D’autres espèces pêchées en Manche, comme l’émissole tachetée ou l’aiguillat commun, présentent également des dynamiques de population compatibles avec une exploitation encadrée, fondée sur des tailles minimales, des recommandations de capture et un suivi scientifique régulier.


Quand la gestion fait la différence

La situation d’une espèce ne dépend pas uniquement de sa biologie : elle dépend aussi fortement de la qualité de la gestion mise en place. En Europe, les pêcheries sont soumises à des règles strictes : quotas, tailles minimales, interdictions ciblées, obligation de débarquer les requins avec leurs nageoires attachées, contrôles en criée.

L’exemple de l’aiguillat commun est particulièrement parlant. Interdit de pêche pendant plus de dix ans en raison de l’état dégradé du stock, il a fait l’objet d’un suivi scientifique renforcé. L’amélioration observée a conduit à une réouverture progressive et encadrée de la pêche, illustrant le rôle central des données scientifiques dans les décisions de gestion.

À l’inverse, certaines espèces présentes occasionnellement en Manche, comme l’ange de mer ou la raie blanche, restent strictement protégées.

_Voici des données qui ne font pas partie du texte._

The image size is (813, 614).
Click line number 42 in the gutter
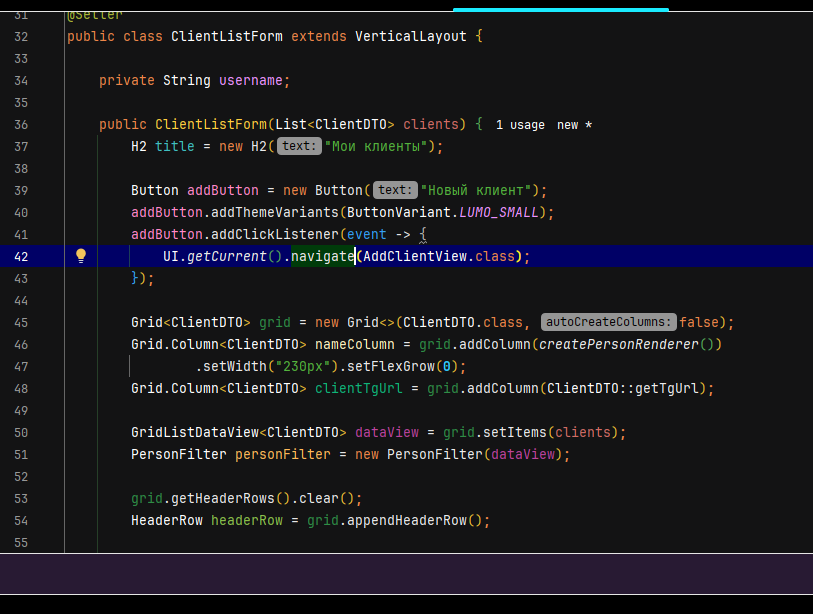click(x=21, y=256)
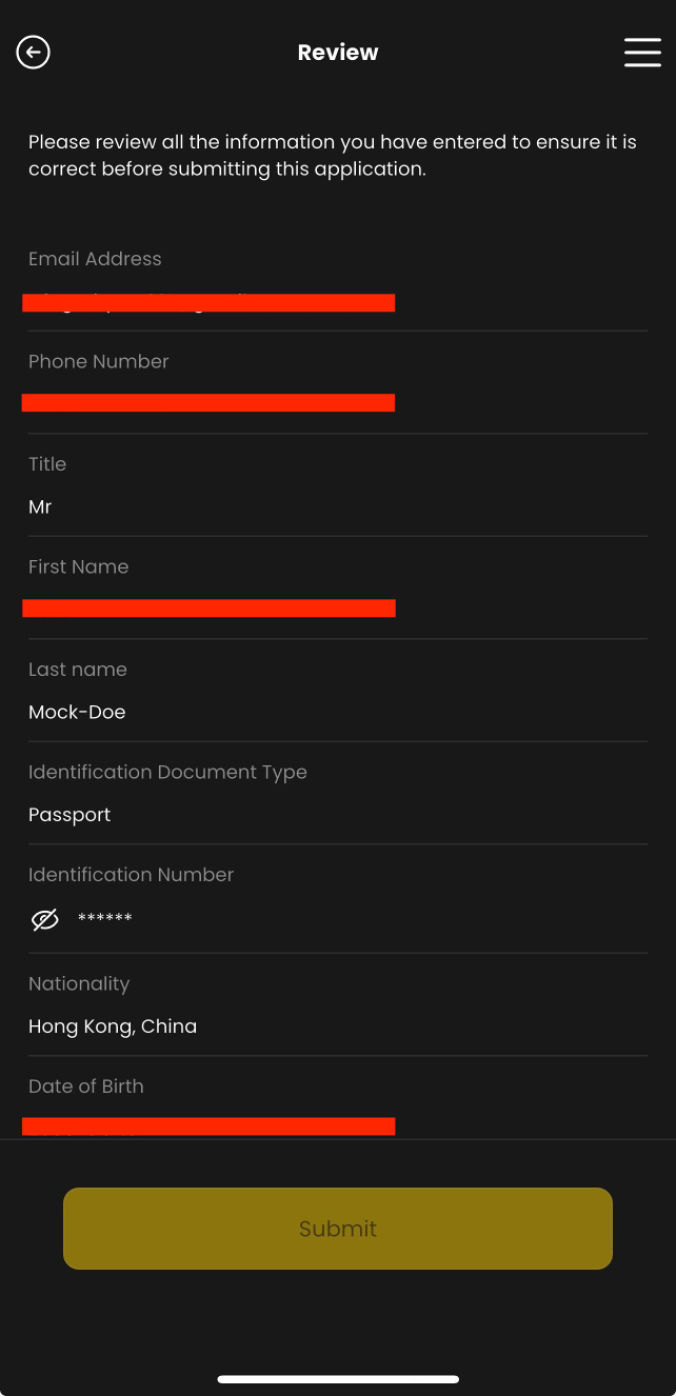Select the First Name field label

78,567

Leur biologie et l’état de leurs populations ne permettent pas d’envisager une exploitation durable, même locale.


Le danger des amalgames

Assimiler l’ensemble des requins à des espèces menacées peut sembler protecteur, mais cette approche comporte des risques. Elle peut conduire à :

  • une stigmatisation injustifiée d’espèces dont les populations se portent bien,
  • une perte de crédibilité des messages de protection,
  • et un affaiblissement de l’adhésion des acteurs de terrain aux mesures de gestion.

À l’inverse, reconnaître que certaines espèces peuvent être exploitées durablement, tandis que d’autres doivent être strictement protégées, permet de concentrer les efforts là où ils sont réellement nécessaires.

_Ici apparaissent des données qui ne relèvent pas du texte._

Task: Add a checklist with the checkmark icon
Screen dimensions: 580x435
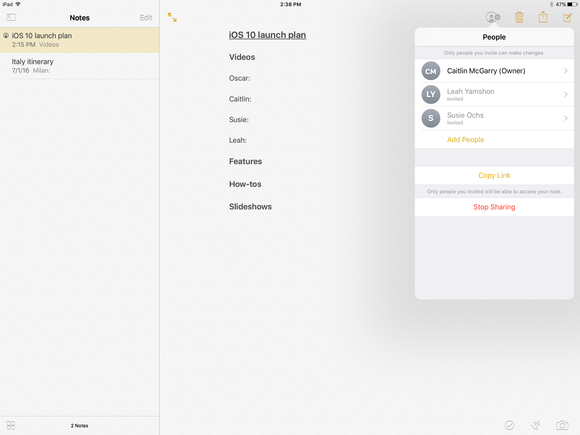Action: [509, 425]
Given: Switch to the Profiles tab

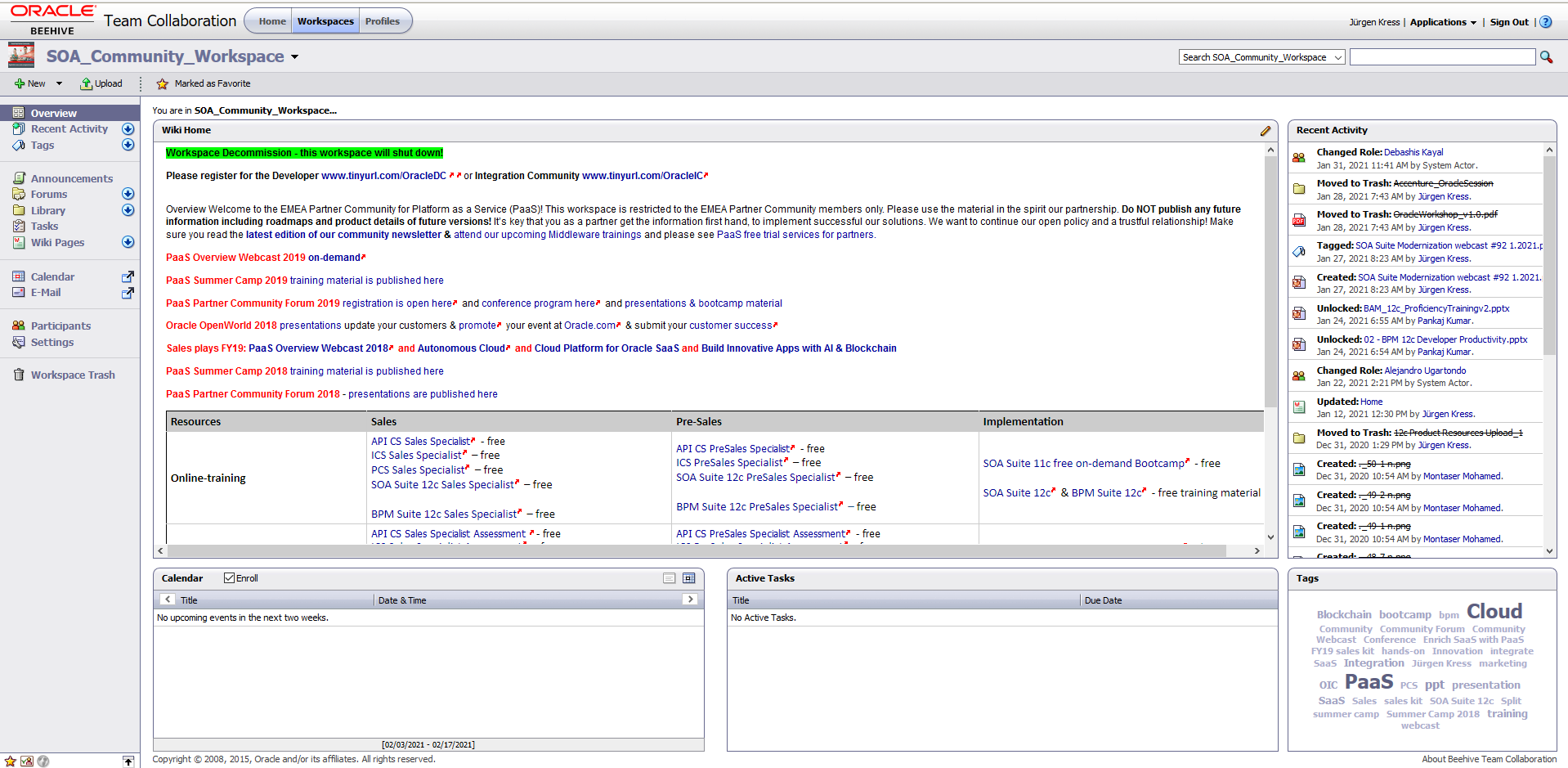Looking at the screenshot, I should click(x=382, y=21).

Une approche fondée sur la différenciation et la connaissance

Dire que “requin” ne veut pas dire automatiquement “espèce menacée” ne revient pas à nier les enjeux de conservation. Cela signifie au contraire que la protection efficace des raies et requins repose sur :

  • une identification précise des espèces,
  • une analyse fine des situations locales,
  • et une adaptation continue des règles de gestion en fonction de l’état des stocks.

En Manche, cette approche différenciée permet aujourd’hui de protéger strictement les espèces les plus vulnérables, tout en valorisant celles dont l’exploitation est compatible avec la durabilité de la ressource.

À retenir

  • De nombreuses espèces de requins sont gravement menacées à l’échelle mondiale.
  • En Manche, les espèces présentes sont majoritairement côtières et différentes biologiquement.
  • Une gestion encadrée et fondée sur la science peut permettre le rétablissement de certains stocks.
  • Les amalgames nuisent à la compréhension et à l’efficacité des mesures de protection.
  • La durabilité repose sur la différenciation des espèces et des contextes.